Belediyeler ve bu şirketler, aynı zamanda maaşlarının kamusal kaynaklardan verildiği bir yandaş finansmanında da kullanılacaktır. Medyadaki pek çok yandaş, trol ordusu vs. yani rejimin Göbel AŞ’si buralardan finanse edilecektir. Hilal Kaplan’ın yalıda oturması gibi.

Türkiye Cumhuriyeti devleti başından itibaren özellikle ticari yasalarının yapıldığı ve içinde tutulduğu biçim. Bu yolla devleti ele geçirenler ülkenin tüm ekonomik sistemini kontrol ederler. Bugüne kadarki hali, Türkçü ve İslamcı olmayanların ekonomik olarak gelişiminin önünün kesilmesinde kullanılmış ve kullanılmaktadır.  

Bu yasalarla istedikleri şirketin vergiyle imhasına, ticari ilişkilerinin önünün kesilmesine ve şirketleri mafyatik yöntemlerle haraca bağlanmasına yol vermektedir. Bu, Ergenekon ve MHP ideolojik çizgisinin şimdi AKP’nin de ekonomide hakimiyetinin sağlanmasında, devamlılığında kullanılmaktadır. Ülkü Ocakları’nın şimdi Erdoğangillerin tüm devlet ihalelerini domine etmelerinin sebebi de buradan gelmektedir.

Bunu yapmak sadece parayı gasp etmekle uzun süreli yürümeyecektir. Bu nedenle, bu gaspı görünmez kılmakta kullanmak için, o ülkenin kamusal olması gereken sembollerini de gasp ederler. Örneğin, bir ülkenin sembolü olan bayrağının içeriğini gasp edip kendi ideolojileriyle doldurup, kendi ideolojik hegemonyalarını dayatacak şekilde insanların gözüne sokmak için her taşa direğe asarken; ezanı (din) da yumuşak, hoş bir ibadet çağrısından çıkarıp, artan volüm ve cami hoparlörleriyle Türkçü ve İslamcıların kendilerine benzemeyenlerin gündelik tacizinde ve kendilerinin siyasal orgazmında kullandıkları bir araca çevirirler.

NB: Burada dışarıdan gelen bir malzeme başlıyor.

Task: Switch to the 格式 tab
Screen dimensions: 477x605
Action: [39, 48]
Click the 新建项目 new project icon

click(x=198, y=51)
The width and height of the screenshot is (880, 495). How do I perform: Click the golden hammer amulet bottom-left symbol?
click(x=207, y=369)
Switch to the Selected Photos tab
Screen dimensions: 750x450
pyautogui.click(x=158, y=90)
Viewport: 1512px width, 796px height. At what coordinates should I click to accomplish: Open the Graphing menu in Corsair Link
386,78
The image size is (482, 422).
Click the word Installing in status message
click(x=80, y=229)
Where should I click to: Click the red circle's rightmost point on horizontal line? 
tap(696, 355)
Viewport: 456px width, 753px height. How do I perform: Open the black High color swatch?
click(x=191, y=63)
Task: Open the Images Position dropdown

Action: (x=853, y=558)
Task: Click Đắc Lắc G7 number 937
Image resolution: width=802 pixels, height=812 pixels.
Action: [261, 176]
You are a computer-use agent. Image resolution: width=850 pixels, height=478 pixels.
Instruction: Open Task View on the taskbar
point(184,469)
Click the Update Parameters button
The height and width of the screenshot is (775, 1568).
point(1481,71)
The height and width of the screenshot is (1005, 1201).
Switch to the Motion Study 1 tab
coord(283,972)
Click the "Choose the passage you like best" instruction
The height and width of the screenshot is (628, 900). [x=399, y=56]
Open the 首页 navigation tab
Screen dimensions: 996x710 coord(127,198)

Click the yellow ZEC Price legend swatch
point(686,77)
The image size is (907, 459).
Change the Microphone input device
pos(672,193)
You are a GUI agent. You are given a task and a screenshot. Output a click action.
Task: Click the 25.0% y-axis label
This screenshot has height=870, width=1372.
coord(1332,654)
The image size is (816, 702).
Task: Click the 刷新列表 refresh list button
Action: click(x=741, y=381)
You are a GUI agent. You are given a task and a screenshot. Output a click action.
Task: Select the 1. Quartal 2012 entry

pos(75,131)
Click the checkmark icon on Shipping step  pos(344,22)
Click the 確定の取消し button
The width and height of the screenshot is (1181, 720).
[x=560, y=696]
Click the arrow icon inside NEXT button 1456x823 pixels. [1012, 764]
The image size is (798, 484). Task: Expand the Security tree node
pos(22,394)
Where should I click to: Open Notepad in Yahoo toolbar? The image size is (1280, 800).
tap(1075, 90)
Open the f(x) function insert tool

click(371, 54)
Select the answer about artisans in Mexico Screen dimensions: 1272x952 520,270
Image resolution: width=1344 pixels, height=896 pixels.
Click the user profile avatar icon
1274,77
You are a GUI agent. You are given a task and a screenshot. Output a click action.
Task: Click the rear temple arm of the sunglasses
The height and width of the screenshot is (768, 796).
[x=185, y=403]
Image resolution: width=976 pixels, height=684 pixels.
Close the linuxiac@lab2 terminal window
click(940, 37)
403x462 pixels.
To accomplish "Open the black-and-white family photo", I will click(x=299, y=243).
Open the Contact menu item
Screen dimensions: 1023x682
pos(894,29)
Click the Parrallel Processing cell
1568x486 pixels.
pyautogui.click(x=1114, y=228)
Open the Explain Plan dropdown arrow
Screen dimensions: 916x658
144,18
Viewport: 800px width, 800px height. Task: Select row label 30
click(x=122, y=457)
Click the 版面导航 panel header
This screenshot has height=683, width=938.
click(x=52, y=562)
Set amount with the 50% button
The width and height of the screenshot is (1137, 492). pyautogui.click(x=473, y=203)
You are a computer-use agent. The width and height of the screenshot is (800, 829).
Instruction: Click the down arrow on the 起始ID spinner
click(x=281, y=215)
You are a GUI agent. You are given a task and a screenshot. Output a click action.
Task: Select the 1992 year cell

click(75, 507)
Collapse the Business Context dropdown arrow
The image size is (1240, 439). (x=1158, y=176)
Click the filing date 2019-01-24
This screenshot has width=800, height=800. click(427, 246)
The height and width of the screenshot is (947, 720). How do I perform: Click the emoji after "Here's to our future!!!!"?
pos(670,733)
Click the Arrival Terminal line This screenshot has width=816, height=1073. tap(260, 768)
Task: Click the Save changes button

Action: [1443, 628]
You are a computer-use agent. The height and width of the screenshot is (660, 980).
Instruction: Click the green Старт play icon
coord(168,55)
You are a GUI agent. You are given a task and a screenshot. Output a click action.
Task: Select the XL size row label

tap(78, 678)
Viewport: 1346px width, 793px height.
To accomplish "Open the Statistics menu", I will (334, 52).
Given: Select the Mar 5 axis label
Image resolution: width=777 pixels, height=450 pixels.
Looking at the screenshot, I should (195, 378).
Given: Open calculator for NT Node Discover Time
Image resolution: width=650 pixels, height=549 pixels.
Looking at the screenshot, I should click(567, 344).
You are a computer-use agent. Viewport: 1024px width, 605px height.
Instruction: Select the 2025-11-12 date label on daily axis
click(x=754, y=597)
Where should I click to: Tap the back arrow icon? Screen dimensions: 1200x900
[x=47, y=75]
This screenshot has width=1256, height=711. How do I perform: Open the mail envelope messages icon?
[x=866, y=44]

Diyarbakır belediyesinde sahneye konan şeyin, bu gaspın işlevi ile ilgili en son örneğidir.  

Bu nedenle, bu sistemin değişmesinin en önemli yolu, Türkiye’de ticari yasaların net bir şekilde tanımlanması ve titizlikle yasalara uygun şekilde denetlenmesidir. Batı bu şekilde başarıyor. Ticari hileler ve vergi kaçırmanın en ağır suç olmasının anlamı ve toplumun gelişmesinin yolu da buradan geçiyor.

Dolayısıyla belediyelerde yapılan gasplar, ağır yasal tedbirlerin alınması için bir başlangıç olarak kullanılması için bir fırsattır. Belediye yöneticilerinin yanında, asli olarak bu şirketlerin de sıkı araştırılması ve her aşamasında ayrı ayrı cezalandırılması gerekir. Mesela bir ton kadayıf faturasının kesildiği dönemdeki üretim miktarına, hammadde faturalarına, personel sayısına, ödedikleri vergi miktarına, o dönemdeki üst düzey personeline kadar detaylı çalışmalarla tespiti ve ifşası gerekir. İflas edilse bile kamusal kaynaklardan çaldıkları için yönetici ve sahiplerinin cezai sorumluluklarının sürdürülmesi, Kürtlerin özdeyişi ile Ji heft bavê xwe towe bikin, kıvamına çekilmesi şarttır.